| Document section |
· Diana degli Andalò ·
Diana degli Andalò belonged to the Carbonesi, a noble family of Bologna. A few centuries later, in the 18th century, in the collection he dedicated to Italian figures the writer Ludovico Antonio Muratori described her in these words: “Diana was a little girl born into a noble family well-known to the people of Bologna for its nobility, its wealth and its proven honesty in government; her relatives not only held the magistracies of the main cities in Italy because of their quality and their ability to govern, but they were in the habit of passing on the glory reflected from their most illustrious forebears so that Diana’s father himself was a senator in Milan, in Piacenza and in Genoa”.
Of a free and enterprising spirit, Diana met the Friars Preachers or Dominicans at the age of 17 when Fra Reginald of Orleans arrived in Bologna in 1218 to preach, an office exclusively reserved to bishops who, however, readily neglected it for other occupations. Diana was captivated by the words of Reginald, a friar who taught law in Paris and in Bologna, and asked him to deepen his breath of fresh air; Diana developed such a passion for this “new” ideal that she decided to help the nascent movement of Dominican friars, sparing no efforts to obtain the right to build a new convent on property belonging to her father. Her father initially refused; then, thanks to his daughter’s intercession, he granted his permission, something which not even Cardinal Ugolino had succeeded in obtaining. At this point Domenico de Guzmán, the new movement’s founder himself, entered the scene: the chronicle of the Monastery of Sant’Agnese says: “then when St Dominic reached Bologna, she [Diana] became very fond of him and would often converse with him, speaking of the salvation of her soul. After a short time she made her first vows in the presence of St Dominic and of Professor Reginald and other friars”.
Her true and proper entry into religious life was certainly far from easy since at first her family were so set against it that when Diana tried to enter the Monastery of the Trinità di Ronzano they went to fetch her home. In the end, however, they gave in and the young woman succeeded in settling in this same monastery until Jordan of Saxony, successor of St Dominic at the helm of the young order, persuaded Diana to undertake monastic life in the Monastery of Sant’Agnese in the city of Bologna itself.
Throughout the period of his mandate as Master, Jordan of Saxony regularly sent her letters full of spiritual teachings, imbued with moderation and affectionate friendship. In a letter he sent her in the summer of 1229 he had to encourage her, assuring her that the measure taken at the General Chapter held in Paris in 1228 would not affect the life of the Sisters of the Monastery of Sant’Agnese. This measure provided that: “from now on no [friar] should tonsure a woman, confer on her the religious habit or receive her religious profession”. Diana’s legitimate concern received an official answer from Jordan who dispelled all her apprehensions once and for all.

| Requirements |
1. Decide whether each statement agrees with the account of Diana degli Andalò, answering yes or no and quoting the deciding words: (a) Diana's father served as a senator in Milan, Piacenza and Genoa; (b) Reginald of Orleans came to Bologna to preach in 1228; (c) Cardinal Ugolino obtained permission from Diana's father to build the convent.
2. Carry on the account of Diana degli Andalò from its final sentence.

| Data section |

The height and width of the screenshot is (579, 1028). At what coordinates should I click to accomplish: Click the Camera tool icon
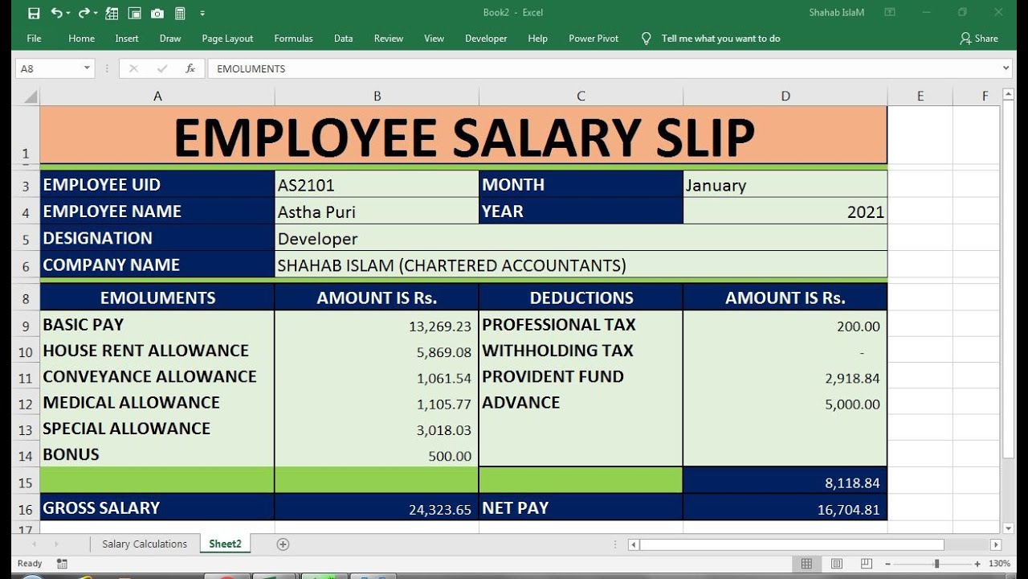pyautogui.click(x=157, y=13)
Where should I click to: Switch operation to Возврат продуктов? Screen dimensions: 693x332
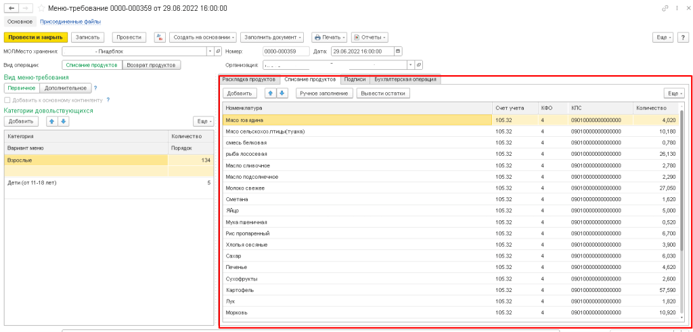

| Answers to the exercises |
1.
(a) Yes: "Diana’s father himself was a senator in Milan, in Piacenza and in Genoa".
(b) No: "arrived in Bologna in 1218 to preach".
(c) No: "something which not even Cardinal Ugolino had succeeded in obtaining".

2.
In his correspondence (about 50 letters) Jordan of Saxony addressed Diana in extremely friendly and affectionate, yet always respectful, terms. It suffices to read one of the variations in the opening salutation: “Fra Jordan, useless servant of the Order of Preachers, wishes good health to Diana, a sister in the same spiritual Father and most beloved daughter, given to him by the Father of all mankind”.
Diana was a sister in the order, a spiritual daughter – because she was entrusted to Jordan by Dominic – and above all a friend. The affection that bound them is constitutes a way to understand clearly how consecrated life may include true love and purity of spirit. Unfortunately Diana’s answers have not survived. We have imagined one here:
“Sister Diana degli Andalò, sister in the Holy Father Dominic, to my beloved brother Jordan, your words reach me as a gift of God, a consolation to the soul, a light in the night, especially at those moments when I groan, thinking of you crossing Lombardy on foot and then on your long journeys to Paris. You tell me that my presence would comfort you, but you know that for my part your absence causes me such suffering that the only thing that soothes me is your constant thought in Christ.
In your last letter you wrote to me that you had twice had a temperature and that the doctors had informed you of this latest inevitable bout of quartan fever; I hope, my dear Fra Jordan, that you have now been able to recover your health so precious to the preacher who passes on with the proper vehemence the Word of God made flesh.
Your last missive concerning the dispositions of the General Chapter in Paris last year was of great spiritual help to me, as well as being extremely useful for understanding what was happening in the Order that Dominic has wisely succeeded in forming. The information that reached us did not promise anything reassuring to us nuns of the Monastery of Sant’Agnese. How could it have been possible to guarantee continuation if the Friars were not able to accept the young Sisters? For all the Sisters your explanation and your intercession with the Provincial of Lombardy have been a touch of the grace of Our Saviour Jesus Christ. Just as Dominic taught me, divine grace is also manifest through the common decisions of General Chapters. However this does not mean that an understanding of the decisions taken in common is not sometimes difficult.
Dearest father and brother and friend in Christ, my dear Jordan, our mission is to see all things in divine depth, something we cannot achieve unless we live like the preacher of grace, our father Dominic, he who did nothing other than ‘speak of God or to God. Fra Jordan, friend and brother, I greet you with the holy kiss’”.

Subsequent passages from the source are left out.